### WORK TASK
Leave every picture out and print exactly the lines that run from the one containing "Given: Click the" to the end of the listing.

### EXERCISE DATA
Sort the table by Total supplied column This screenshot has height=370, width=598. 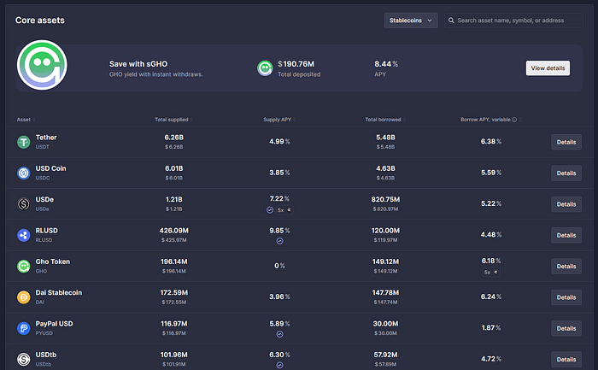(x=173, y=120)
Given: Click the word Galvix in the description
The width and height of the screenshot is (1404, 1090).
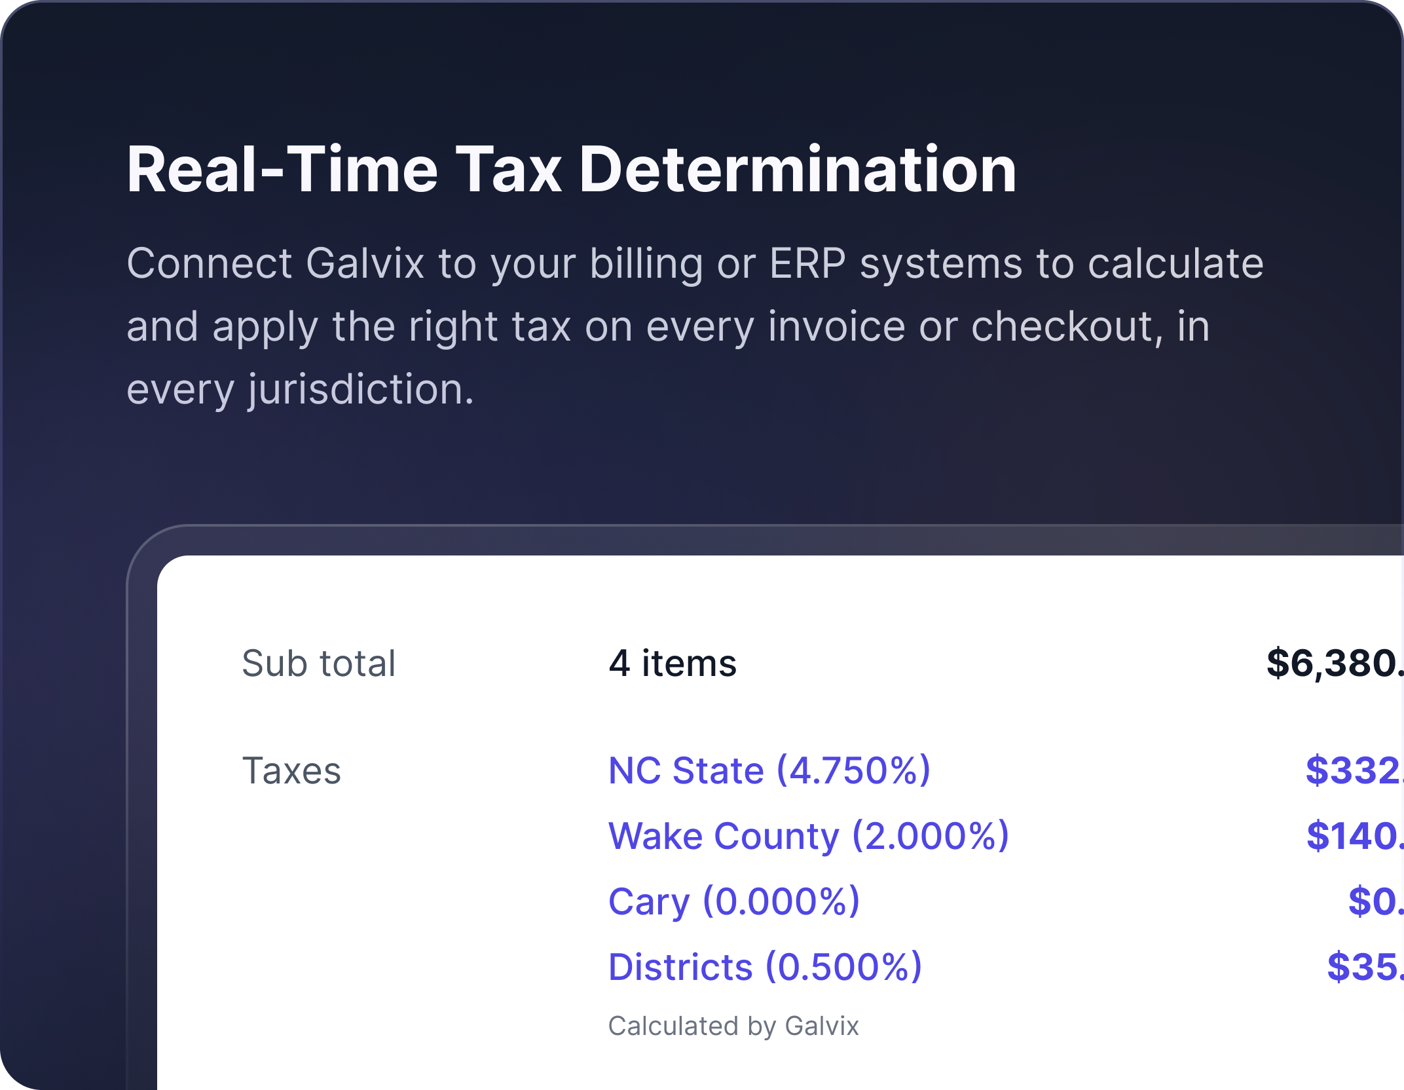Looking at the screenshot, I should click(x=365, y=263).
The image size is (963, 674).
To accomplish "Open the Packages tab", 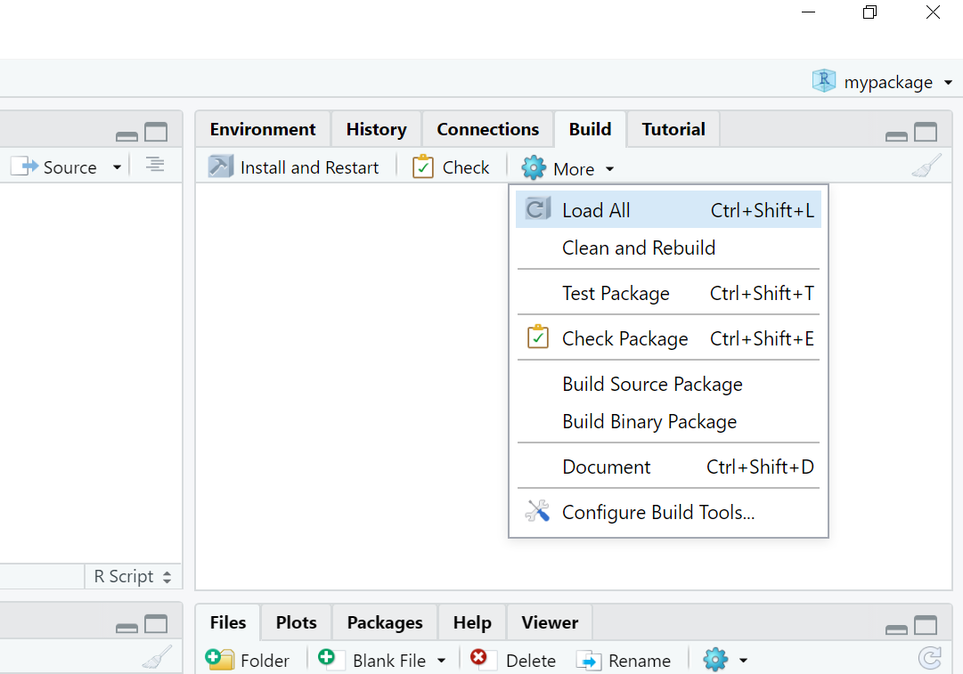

### COMPLETED TASK
Given: Click the word Galvix in the description
The width and height of the screenshot is (1404, 1090).
Looking at the screenshot, I should click(x=365, y=263).
The image size is (963, 674).
To accomplish "Open the Packages tab", 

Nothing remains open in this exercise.